A sit-in was held in front of Aswan governorate in the town of Aswan, and was still in session till Watani International went to press. In Cairo, Alexandria, Assiut, Minya, and Suez, rallies were held in protest. Leading the action were the Coptic rights movements: the MYU, Aqbat bila Quyoud (Copts Unfettered), Aqbat Ahrar (Free Copts), Aqbat min agli Misr (Copts for Egypt), and the National Unity Youth.
In Cairo, the Copts marched from the district of Shubra—famous for its high Coptic-population density—to Tahrir Square, Maspero, and to the High House of the Judiciary in Downtown Cairo. Inevitably, traffic was interrupted—in Maspero the Nile Corneiche was blocked for five hours. In the first hours of Wednesday, military and security forces fiercely dispersed the protestors at Maspero using tear gas, sticks and firing bullets in the air. Six Copts were injured.
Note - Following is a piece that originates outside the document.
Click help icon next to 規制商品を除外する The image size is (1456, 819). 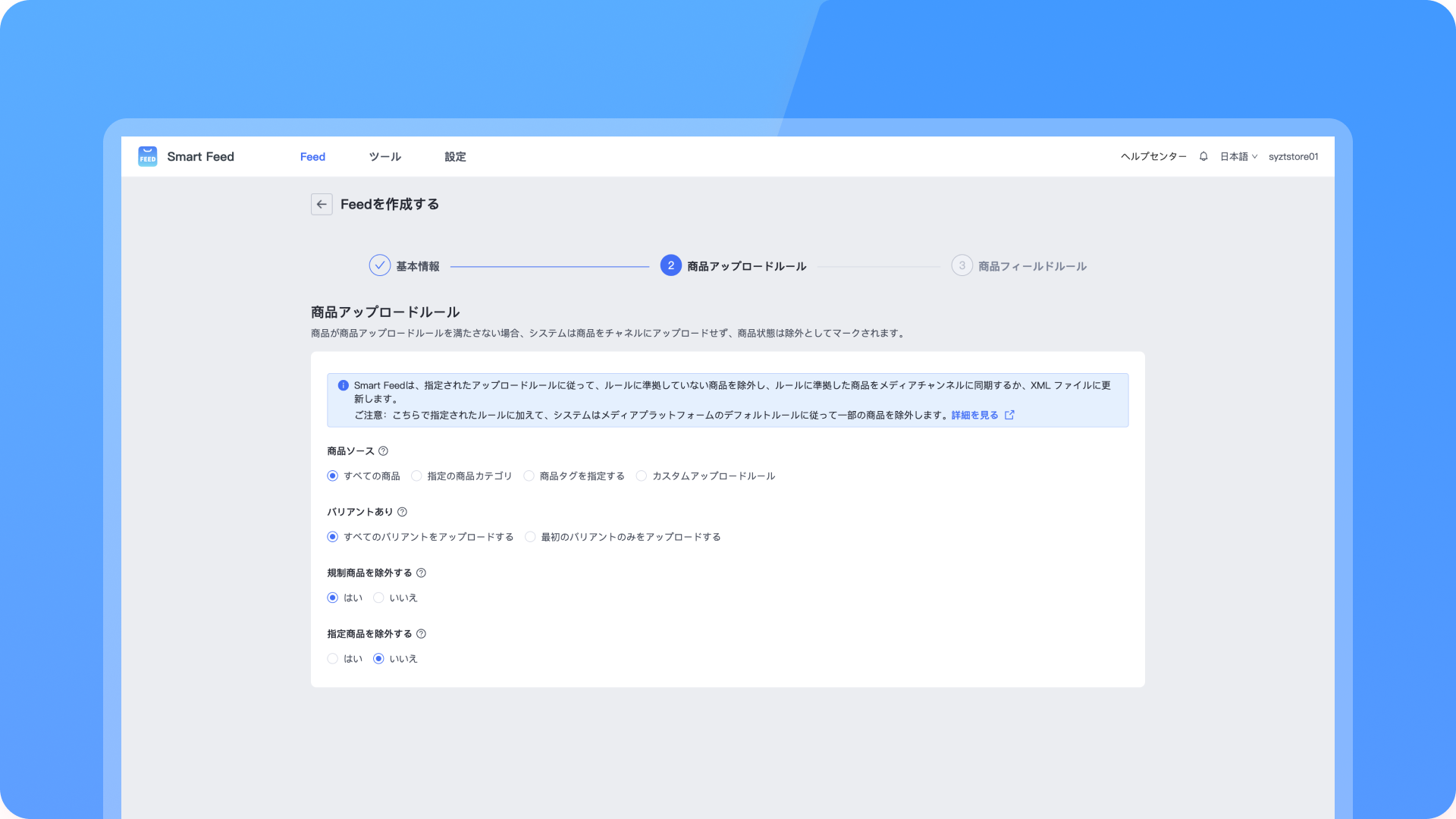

Among them was Ra’if Anwar who was beaten up by the security forces and ended up with 13 stitches in the head, a broken arm and back injuries.
The activist Father Matthias Nasr denounced the “undue violence” used to disperse the Copts. “For so many hours the extremist Muslims attacked the church and the Coptic homes in Merinab while not a bullaet was fired. But here, “ he said, “the Copts are treated so brutally because they dare protest.”
No ‘reconciliation’
Aswan officials have been attempting to persuade the Church to sit down to a ‘reconciliation’ with the Muslim hardliner attackers, but the Church refused. The Church is persisting in its demand to see the culprits brought to justice; local politicians and security chiefs have been notorious for using all measures to pressure Copts into accepting ‘reconciliation’, a process which requires them to relinquish their legal rights.
Rights activist Magdy Wahib said that Islamist fundamentalists are planning to destroy the Egypt we know and impose a religious State, thus pulling Egypt back into the dark ages.
For his part, activist Saad Eddin Ibrahim urged the Copts to go on fighting for their rights. “Rights,” he said, “are grasped, not granted.”
Amid conspicuous media indifference of the incident and protests, the Egyptian Initiative for Personal Rights, which sent a fact-finding commission to Merinab, issued a report on the incident. Its executive director Hussam Bahgat called upon Egypt’s civil society movements to stand up to their responsibilty towards Copts. “The Muslim majority in Egypt imposes oppressive, humiliating conditions on the Coptic minority. We all denounced the Swiss ban against minarets two years ago; today we ban Copts from having crosses, domes, or spites on their churches.”
Aswan governor “unfeeling and untruthful”
Aqbat bila Quyoud issued a statement denouncing the successive attacks against Copts, and the State’s feebleness in tackling them. It demanded that the Copts, who are part and parcel of Egypt, should be guaranteed their full, legitimate rights.
“The rulers of Egypt ought to stand against extremist currents fuelled and fed by suspicious streams with foreign agendas, whose only aim is to shatter the homeland.”
First and foremost, the statement said, official investigations should be conducted into the acts of violence committed against Copts; starting with the al-Kosheh incident in 2000 in which 20 Copts lost their lives; and through to the Nag Hammadi incident in 2010 where seven died; Umraniya in 2010, where three were killed; Etfeeh and Imbaba in 2011; to say nothing of the most horrendous of all, the Saints church bombing in Alexandria on last New Year Eve 2011, which killed 24.
The statement demanded the dismissal of Aswan governor for his obvious failure and for intentionally telling untruths to mislead the public.
The demand was echoed by the Cabinet’s National Justice committee, which had commissioned a fact-finding committee to investigate the matter.